Die Börsen versuchen, sich zu berappeln. Der DAX hat immerhin mehrfach den Angriff auf die Unterstützungszone zwischen 14.800 und 15.000 Punkten abgewehrt. Das ist kurzfristig ein gutes Zeichen und verschafft dem Index zunächst ein wenig Luft nach oben. Die Frage ist, wie weit die Puste jetzt reicht. Ähnlich sieht es in den großen US-Indizes aus. Aber: Weder im Dow noch im S&P 500 ist die Trendwende damit abgeblasen.
Die US-Inflationsrate kann allerdings keinen neuen Börsentreibstoff geliefert haben. Sie ist auf 5,4% gestiegen und hat sich sogar noch beschleunigt. Analysten hatten eher damit gerechnet, dass sich der Inflationsanstieg allmählich beruhigen wird. Wir hatten diese Annahme allerdings schon länger bezweifelt. Denn die Energiepreise bleiben weiter hoch und steigen.
Konjunkturprobleme und Inflation
Auch die Lieferengpässe sind noch lange nicht vorüber. Im Gegenteil: Aus China hören wir derzeit Nachrichten, die befürchten lassen, dass die Lieferschwierigkeiten, die zu immer mehr Produktionskürzungen führen, noch zunehmen werden. Gerade ist das Reich der Mitte mit aller Macht dabei, die eigenen Stromversorgung der Produktion zu sichern. Das scheint aber eine Herkulesaufgabe zu sein und nur mit Energie-Rationierungen in den Unternehmen und Privathaushalten kurzfristig halbwegs zu gelingen. Ganz nebenbei ist zu erwarten, dass China die Kohleverstromung weiter massiv hochfahren wird. Der CO2-Abdruck des Riesen-Reiches wird gerade ein "Riesen-Latsch" und lässt alle Bemühungen in Deutschland wie Schnecken-Schritte aussehen.
Verwunderliche Zuversicht der Börsen
Wir wundern uns daher etwas über die Zuversicht der Börsen, schreiben sie aber weiter einer eher charttechnischen Entwicklung zu. Denn auch von den Notenbanken gibt es keinerlei Signale, dass sie angesichts der fundamentalen Schwierigkeiten (Risiken) seitens der Konjunktur ihre geldpolitische Wende verschieben oder hinauszögern werden. Das können die Geldhüter aus diversen Gründen nicht. Einerseits würden sie Glaubwürdigkeit verlieren. Auf der anderen Seite ist der US-Arbeitsmarkt robust und die Inflation läuft der Fed davon. Wenn sie jetzt nicht reagiert (so wie angekündigt), käme das einer Kapitulation gleich.
Auch die Europäische Zentralbank (EZB) kann ihren Pfad nicht mehr verlassen, wenn sie keinen Rufschaden nehmen will.

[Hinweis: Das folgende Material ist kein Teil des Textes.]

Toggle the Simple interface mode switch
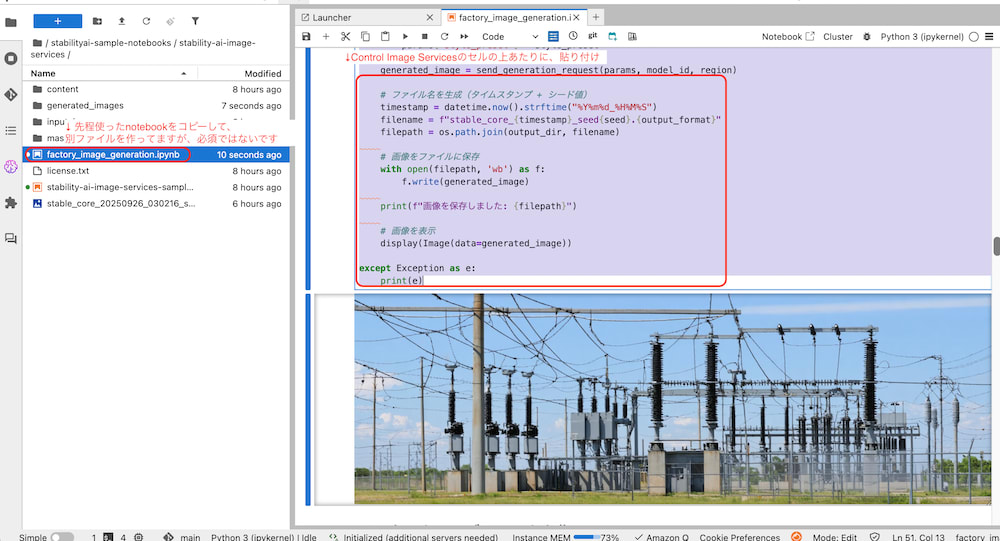The width and height of the screenshot is (1000, 541). tap(62, 537)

Die EZB wird das Corona-Notkaufprogramm wie angekündigt im März 2022 auslaufen lassen. Dadurch reduziert sich das Anleihekaufvolumen von 80 auf 20 Mrd. Euro pro Monat. Dennoch besteht das realistische Risiko, dass "die EZB und einen politischen Kurs wählt, der zu wenig erreicht und zu spät kommt", so Katharine Neiss, Europäische Chefvolkswirtin bei PGIM Fixed Income. Sie reduziert die Liquiditätszufuhr in die konjunkturelle Verlangsamung hinein und muss ebenfalls steigenden Inflationsraten hinterher sehen. Wobei sich die EZB schon darauf festgelegt hat, eine Inflation über 2% zeitweise zu tolerieren.
Gold sendet Achtungszeichen
Der Goldpreis signalisiert aus unserer Sicht am präzisesten die aktuelle Marktverfassung. Die Notierungen steigen, klettern gerade wieder über die Marke von 1.800 US-Dollar je Feinunze. Hier preisen die Marktteilnehmer einen steigenden negativen Realzins ein (insbesondere in Europa) und wachsende langfristige Börsenrisiken. Gold wird als sicherer Anlagehafen wieder angelaufen. In weiser Voraussicht haben wir den Goldbestand in unserem Depot schrittweise heraufgefahren.